ECLI:NL:CRVB:2015:981
Centrale Raad van Beroep
- Hoger beroep
- D.J. van der Vos
- Rechtspraak.nl
Beoordeling van arbeidsongeschiktheid en geschiktheid voor functies na WIA-beoordeling
In deze zaak heeft de Centrale Raad van Beroep op 16 maart 2015 uitspraak gedaan in hoger beroep tegen een eerdere uitspraak van de rechtbank Zeeland-West-Brabant. De appellant, die als medewerker technische dienst en zelfstandige werkzaam was, had zich op 24 februari 2009 ziek gemeld vanwege lage rugklachten. Het Uitvoeringsinstituut werknemersverzekeringen (Uwv) had vastgesteld dat appellant met ingang van 22 februari 2012 minder dan 35% arbeidsongeschikt was, wat leidde tot een afwijzing van zijn aanvraag voor een WIA-uitkering. De rechtbank had het beroep van appellant tegen deze beslissing ongegrond verklaard, wat appellant ertoe bracht om in hoger beroep te gaan.

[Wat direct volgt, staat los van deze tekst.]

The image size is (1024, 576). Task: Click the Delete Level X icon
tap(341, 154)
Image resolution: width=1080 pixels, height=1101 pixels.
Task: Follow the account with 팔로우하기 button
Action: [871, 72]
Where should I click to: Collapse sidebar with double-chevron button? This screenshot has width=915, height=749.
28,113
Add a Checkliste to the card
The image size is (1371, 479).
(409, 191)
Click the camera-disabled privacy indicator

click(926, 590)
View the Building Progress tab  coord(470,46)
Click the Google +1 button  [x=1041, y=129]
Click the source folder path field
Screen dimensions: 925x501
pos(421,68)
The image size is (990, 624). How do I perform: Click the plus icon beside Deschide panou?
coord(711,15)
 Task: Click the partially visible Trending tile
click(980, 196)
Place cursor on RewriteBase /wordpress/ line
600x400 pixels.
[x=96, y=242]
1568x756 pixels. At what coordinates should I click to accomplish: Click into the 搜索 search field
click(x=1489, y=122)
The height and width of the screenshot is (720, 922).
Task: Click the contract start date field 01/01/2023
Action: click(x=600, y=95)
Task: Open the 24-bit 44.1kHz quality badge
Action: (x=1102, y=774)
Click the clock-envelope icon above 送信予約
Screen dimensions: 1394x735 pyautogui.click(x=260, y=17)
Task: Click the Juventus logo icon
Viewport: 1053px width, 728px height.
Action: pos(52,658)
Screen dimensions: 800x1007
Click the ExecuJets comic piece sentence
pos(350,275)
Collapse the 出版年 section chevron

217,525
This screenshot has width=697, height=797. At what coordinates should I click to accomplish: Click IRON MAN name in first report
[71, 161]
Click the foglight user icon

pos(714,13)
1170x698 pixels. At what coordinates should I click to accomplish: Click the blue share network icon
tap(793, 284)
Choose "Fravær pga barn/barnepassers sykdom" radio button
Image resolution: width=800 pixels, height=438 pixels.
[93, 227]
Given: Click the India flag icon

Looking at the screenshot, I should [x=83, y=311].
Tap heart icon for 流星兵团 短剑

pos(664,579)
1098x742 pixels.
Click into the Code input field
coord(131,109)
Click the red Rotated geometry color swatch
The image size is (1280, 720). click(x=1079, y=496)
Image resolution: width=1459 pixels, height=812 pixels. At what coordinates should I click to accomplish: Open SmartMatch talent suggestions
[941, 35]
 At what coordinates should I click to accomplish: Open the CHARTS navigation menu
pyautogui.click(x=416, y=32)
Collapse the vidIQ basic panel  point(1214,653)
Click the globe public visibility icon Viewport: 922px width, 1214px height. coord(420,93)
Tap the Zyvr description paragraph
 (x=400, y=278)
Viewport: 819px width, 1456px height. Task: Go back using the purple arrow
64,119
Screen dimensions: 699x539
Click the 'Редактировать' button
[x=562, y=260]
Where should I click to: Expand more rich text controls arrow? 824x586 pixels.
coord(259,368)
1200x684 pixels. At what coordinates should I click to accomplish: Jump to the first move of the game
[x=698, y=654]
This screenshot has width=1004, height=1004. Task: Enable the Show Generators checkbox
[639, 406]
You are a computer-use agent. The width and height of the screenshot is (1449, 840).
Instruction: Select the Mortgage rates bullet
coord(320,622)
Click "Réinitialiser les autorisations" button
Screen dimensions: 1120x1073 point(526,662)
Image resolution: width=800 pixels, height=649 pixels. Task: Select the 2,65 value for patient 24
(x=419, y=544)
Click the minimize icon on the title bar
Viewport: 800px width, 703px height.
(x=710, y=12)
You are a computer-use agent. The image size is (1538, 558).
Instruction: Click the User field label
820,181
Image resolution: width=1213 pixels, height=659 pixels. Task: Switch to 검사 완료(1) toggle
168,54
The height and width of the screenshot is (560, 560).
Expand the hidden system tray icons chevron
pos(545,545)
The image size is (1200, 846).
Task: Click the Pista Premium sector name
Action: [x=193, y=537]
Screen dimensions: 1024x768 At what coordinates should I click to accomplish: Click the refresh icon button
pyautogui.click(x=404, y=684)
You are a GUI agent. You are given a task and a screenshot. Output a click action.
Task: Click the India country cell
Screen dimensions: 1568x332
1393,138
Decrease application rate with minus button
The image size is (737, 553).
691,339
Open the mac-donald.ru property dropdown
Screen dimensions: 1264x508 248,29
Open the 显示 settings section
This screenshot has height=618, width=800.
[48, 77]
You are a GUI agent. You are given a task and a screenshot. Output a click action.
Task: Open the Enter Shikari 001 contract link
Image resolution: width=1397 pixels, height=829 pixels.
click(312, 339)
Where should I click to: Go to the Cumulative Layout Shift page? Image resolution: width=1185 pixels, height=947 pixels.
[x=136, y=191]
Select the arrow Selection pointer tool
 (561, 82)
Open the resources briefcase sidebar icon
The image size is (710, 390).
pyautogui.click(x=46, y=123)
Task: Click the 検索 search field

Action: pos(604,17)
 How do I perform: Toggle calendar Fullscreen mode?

De Raad oordeelde dat de gronden in hoger beroep een herhaling waren van de eerder aangevoerde gronden in eerste aanleg. De rechtbank had terecht geoordeeld dat het Uwv de beperkingen van appellant op de datum in geding niet had onderschat. De Raad bevestigde dat de verzekeringsarts zorgvuldig had gehandeld en dat de door appellant aangevoerde medische informatie niet leidde tot de conclusie dat zijn beperkingen op de relevante datum waren onderschat. De Raad vond ook geen aanleiding om een onafhankelijk deskundige te benoemen, aangezien er voldoende medische gegevens beschikbaar waren om de gezondheidstoestand van appellant te beoordelen.
De Raad concludeerde dat de functies die aan appellant waren voorgelegd, medisch geschikt waren, en dat de berekening van het maatmaninkomen door het Uwv correct was uitgevoerd. De stelling van appellant dat er een gereedschapsvergoeding van € 60,- in de berekening had moeten worden meegenomen, werd verworpen, omdat dit bedrag niet leidde tot een andere conclusie over zijn arbeidsongeschiktheid. Uiteindelijk bevestigde de Raad de uitspraak van de rechtbank en verklaarde het hoger beroep van appellant ongegrond.